Einträge aus einer Datenquelle:
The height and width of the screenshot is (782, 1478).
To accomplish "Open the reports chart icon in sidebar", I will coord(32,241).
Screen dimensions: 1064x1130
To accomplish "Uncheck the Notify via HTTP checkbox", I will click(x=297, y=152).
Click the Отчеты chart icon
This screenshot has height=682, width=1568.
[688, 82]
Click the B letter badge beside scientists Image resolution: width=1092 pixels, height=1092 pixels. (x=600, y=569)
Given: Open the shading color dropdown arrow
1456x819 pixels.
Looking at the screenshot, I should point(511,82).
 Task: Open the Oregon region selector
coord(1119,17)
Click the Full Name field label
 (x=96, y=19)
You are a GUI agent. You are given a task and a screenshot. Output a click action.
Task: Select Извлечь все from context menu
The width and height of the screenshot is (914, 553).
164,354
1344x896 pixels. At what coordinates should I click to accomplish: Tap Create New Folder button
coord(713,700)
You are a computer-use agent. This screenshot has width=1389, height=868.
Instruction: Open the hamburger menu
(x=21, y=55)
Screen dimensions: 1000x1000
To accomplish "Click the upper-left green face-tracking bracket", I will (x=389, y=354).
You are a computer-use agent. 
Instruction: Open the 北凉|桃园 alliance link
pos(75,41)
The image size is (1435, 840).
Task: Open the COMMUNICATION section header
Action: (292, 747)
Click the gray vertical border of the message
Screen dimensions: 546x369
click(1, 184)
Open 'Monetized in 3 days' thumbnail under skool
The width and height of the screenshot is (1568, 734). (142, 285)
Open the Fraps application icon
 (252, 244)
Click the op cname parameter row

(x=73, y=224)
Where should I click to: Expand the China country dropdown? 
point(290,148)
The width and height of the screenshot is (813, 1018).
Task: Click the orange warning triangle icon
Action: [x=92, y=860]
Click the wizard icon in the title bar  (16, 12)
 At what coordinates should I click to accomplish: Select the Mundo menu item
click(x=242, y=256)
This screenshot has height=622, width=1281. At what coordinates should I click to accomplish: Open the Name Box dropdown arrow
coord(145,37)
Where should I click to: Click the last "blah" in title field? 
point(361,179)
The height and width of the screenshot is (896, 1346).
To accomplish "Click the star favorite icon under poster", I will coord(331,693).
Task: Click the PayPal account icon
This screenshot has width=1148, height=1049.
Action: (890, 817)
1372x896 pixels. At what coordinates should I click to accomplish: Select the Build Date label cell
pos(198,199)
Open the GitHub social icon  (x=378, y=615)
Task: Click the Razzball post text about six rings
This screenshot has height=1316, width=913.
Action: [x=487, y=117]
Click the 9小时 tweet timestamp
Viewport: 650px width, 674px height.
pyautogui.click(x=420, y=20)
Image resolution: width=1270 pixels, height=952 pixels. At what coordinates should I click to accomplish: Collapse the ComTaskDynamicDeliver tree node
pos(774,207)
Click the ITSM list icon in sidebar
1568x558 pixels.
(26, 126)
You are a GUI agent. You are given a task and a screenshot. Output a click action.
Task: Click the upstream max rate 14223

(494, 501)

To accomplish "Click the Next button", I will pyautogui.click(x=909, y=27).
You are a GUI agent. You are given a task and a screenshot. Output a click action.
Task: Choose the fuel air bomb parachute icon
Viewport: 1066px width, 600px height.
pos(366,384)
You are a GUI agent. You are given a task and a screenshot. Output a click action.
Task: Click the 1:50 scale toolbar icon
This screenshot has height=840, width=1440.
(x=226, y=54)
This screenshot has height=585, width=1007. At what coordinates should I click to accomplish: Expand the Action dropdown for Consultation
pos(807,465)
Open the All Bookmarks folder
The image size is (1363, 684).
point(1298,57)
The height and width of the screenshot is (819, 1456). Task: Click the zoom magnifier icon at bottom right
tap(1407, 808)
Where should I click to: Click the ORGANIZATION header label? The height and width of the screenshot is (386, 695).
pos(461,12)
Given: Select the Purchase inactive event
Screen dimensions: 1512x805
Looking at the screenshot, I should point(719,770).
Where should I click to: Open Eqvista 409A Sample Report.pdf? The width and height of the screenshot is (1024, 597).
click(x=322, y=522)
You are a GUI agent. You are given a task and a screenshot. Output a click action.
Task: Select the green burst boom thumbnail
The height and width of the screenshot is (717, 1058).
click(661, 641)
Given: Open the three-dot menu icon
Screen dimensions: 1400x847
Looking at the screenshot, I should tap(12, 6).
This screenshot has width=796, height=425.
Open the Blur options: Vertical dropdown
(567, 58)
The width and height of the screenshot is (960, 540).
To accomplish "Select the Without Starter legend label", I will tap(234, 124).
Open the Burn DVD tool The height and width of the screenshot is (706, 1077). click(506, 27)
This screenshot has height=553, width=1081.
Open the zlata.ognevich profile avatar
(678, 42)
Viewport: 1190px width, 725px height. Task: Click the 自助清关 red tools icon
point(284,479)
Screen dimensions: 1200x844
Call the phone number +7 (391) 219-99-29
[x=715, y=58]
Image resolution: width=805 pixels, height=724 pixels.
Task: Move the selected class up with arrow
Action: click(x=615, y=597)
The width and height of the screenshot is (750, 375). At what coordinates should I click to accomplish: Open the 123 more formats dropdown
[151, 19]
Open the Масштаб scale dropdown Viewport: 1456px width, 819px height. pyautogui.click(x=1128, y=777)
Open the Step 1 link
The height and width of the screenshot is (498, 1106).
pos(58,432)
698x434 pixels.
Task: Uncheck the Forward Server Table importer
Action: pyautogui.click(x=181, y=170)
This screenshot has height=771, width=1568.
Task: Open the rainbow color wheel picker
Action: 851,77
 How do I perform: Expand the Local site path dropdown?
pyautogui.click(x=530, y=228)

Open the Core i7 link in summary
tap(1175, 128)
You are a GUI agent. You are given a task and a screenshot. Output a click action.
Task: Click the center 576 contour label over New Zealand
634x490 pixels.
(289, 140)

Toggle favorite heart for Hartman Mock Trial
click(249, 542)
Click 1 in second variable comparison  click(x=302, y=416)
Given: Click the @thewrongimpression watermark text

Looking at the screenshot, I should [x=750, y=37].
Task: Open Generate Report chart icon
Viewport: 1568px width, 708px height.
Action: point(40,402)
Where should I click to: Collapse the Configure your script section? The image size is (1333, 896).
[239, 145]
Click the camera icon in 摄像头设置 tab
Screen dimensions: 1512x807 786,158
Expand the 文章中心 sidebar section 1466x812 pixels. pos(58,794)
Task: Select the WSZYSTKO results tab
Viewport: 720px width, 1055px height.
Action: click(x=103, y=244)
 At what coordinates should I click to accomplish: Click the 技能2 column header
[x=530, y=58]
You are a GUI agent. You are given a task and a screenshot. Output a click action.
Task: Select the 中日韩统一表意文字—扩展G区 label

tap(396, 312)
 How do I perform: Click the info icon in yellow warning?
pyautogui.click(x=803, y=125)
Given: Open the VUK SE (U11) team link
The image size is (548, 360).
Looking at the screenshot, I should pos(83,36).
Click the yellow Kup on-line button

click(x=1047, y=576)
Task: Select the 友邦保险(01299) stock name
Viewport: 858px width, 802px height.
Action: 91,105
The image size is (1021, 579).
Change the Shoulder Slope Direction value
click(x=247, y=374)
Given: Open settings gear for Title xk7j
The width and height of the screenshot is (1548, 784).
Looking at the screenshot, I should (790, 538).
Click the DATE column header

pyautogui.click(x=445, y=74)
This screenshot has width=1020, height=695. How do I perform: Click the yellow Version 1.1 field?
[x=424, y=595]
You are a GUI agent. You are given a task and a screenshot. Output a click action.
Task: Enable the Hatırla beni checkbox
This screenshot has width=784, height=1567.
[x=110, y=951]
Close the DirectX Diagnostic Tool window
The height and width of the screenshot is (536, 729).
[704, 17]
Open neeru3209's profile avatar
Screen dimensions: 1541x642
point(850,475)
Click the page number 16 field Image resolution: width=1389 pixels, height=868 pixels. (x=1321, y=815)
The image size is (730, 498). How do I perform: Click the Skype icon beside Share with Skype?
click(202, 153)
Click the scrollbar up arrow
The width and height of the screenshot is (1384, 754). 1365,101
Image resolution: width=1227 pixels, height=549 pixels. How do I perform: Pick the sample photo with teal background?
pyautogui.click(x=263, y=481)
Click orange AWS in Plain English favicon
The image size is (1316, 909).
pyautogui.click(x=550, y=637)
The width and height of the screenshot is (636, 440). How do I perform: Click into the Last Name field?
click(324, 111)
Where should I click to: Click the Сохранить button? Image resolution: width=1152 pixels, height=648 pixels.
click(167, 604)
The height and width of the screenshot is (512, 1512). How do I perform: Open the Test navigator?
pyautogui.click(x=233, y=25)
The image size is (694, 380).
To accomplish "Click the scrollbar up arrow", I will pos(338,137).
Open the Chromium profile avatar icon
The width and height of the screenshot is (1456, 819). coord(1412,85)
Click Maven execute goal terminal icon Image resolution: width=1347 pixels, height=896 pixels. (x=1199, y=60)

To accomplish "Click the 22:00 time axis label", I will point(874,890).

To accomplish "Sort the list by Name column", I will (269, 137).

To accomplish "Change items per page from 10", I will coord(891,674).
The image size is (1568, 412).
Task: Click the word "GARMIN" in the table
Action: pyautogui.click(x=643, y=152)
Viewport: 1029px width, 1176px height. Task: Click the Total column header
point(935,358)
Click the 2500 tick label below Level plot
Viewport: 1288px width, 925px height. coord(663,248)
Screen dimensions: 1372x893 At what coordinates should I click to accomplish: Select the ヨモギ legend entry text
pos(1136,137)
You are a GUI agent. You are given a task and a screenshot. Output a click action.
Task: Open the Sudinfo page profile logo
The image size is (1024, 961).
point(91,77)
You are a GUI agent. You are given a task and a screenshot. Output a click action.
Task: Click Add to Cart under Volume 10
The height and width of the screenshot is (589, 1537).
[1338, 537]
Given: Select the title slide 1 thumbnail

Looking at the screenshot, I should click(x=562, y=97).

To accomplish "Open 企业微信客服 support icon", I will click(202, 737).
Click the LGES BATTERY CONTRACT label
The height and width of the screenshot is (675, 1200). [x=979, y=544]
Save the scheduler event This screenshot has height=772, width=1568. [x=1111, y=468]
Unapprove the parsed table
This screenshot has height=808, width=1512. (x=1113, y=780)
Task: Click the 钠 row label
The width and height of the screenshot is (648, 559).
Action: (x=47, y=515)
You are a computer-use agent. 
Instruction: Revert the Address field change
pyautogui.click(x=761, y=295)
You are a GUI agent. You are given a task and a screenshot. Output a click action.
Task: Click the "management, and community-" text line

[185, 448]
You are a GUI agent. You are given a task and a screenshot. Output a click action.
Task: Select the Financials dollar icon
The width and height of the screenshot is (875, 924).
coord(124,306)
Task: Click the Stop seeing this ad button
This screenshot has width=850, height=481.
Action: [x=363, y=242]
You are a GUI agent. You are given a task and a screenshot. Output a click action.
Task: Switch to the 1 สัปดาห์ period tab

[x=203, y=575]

Schriftliche Aufgabe: Schreibe die Zeilen zwischen der Zeile mit „I will coord(891,674).“ und der Zeile mit „[1338, 537]“, beide einschließlich, unverändert ab.

Die Ausgabe:
To accomplish "Change items per page from 10", I will coord(891,674).
The image size is (1568, 412).
Task: Click the word "GARMIN" in the table
Action: pyautogui.click(x=643, y=152)
Viewport: 1029px width, 1176px height. Task: Click the Total column header
point(935,358)
Click the 2500 tick label below Level plot
Viewport: 1288px width, 925px height. coord(663,248)
Screen dimensions: 1372x893 At what coordinates should I click to accomplish: Select the ヨモギ legend entry text
pos(1136,137)
You are a GUI agent. You are given a task and a screenshot. Output a click action.
Task: Open the Sudinfo page profile logo
The image size is (1024, 961).
point(91,77)
You are a GUI agent. You are given a task and a screenshot. Output a click action.
Task: Click Add to Cart under Volume 10
The height and width of the screenshot is (589, 1537).
[1338, 537]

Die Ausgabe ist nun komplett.